- Opening Delimiter -
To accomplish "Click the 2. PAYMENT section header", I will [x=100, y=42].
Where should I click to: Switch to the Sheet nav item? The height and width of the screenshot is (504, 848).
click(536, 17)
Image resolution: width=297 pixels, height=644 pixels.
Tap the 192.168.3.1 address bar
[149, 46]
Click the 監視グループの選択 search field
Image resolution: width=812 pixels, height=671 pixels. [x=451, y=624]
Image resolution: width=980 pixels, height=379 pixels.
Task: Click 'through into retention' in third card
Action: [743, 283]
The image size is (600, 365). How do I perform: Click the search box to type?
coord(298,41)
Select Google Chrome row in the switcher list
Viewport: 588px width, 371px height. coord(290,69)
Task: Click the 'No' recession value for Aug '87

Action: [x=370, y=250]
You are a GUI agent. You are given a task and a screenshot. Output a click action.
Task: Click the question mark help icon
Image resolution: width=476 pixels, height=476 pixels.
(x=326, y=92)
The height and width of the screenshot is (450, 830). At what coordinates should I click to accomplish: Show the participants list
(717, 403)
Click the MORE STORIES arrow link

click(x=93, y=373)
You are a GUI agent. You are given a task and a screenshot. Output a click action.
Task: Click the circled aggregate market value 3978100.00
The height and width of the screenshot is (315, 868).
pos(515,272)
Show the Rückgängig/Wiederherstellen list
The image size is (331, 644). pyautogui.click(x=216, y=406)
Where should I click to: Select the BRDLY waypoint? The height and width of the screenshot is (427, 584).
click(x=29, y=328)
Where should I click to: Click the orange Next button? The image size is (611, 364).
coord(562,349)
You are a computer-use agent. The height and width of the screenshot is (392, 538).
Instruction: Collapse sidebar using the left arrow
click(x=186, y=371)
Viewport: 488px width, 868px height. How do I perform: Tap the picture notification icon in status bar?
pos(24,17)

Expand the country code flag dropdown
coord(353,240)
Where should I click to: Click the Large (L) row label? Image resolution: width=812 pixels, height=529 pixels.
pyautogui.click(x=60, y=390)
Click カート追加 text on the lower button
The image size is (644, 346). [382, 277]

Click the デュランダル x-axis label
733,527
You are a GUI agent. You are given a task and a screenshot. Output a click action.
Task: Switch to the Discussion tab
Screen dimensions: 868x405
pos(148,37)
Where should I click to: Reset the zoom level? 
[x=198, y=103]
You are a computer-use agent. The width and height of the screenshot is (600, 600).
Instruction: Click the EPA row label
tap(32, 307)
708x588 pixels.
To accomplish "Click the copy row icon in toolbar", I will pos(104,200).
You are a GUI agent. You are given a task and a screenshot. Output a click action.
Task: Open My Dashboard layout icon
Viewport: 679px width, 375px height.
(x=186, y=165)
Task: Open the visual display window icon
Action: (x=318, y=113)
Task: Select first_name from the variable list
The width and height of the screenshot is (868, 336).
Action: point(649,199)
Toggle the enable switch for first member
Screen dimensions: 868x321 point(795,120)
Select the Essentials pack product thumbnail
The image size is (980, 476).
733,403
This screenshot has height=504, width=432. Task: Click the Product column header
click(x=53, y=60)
- Closing Delimiter -
*Problem*: Only the last part of the entries above is needed: please copy the line with "Viewport: 488px width, 868px" and each line after it exactly.

*Reply to the task*:
Viewport: 488px width, 868px height. How do I perform: Tap the picture notification icon in status bar?
pos(24,17)

Expand the country code flag dropdown
coord(353,240)
Where should I click to: Click the Large (L) row label? Image resolution: width=812 pixels, height=529 pixels.
pyautogui.click(x=60, y=390)
Click カート追加 text on the lower button
The image size is (644, 346). [382, 277]

Click the デュランダル x-axis label
733,527
You are a GUI agent. You are given a task and a screenshot. Output a click action.
Task: Switch to the Discussion tab
Screen dimensions: 868x405
pos(148,37)
Where should I click to: Reset the zoom level? 
[x=198, y=103]
You are a computer-use agent. The width and height of the screenshot is (600, 600).
Instruction: Click the EPA row label
tap(32, 307)
708x588 pixels.
To accomplish "Click the copy row icon in toolbar", I will pos(104,200).
You are a GUI agent. You are given a task and a screenshot. Output a click action.
Task: Open My Dashboard layout icon
Viewport: 679px width, 375px height.
(x=186, y=165)
Task: Open the visual display window icon
Action: (x=318, y=113)
Task: Select first_name from the variable list
The width and height of the screenshot is (868, 336).
Action: point(649,199)
Toggle the enable switch for first member
Screen dimensions: 868x321 point(795,120)
Select the Essentials pack product thumbnail
The image size is (980, 476).
733,403
This screenshot has height=504, width=432. Task: Click the Product column header
click(x=53, y=60)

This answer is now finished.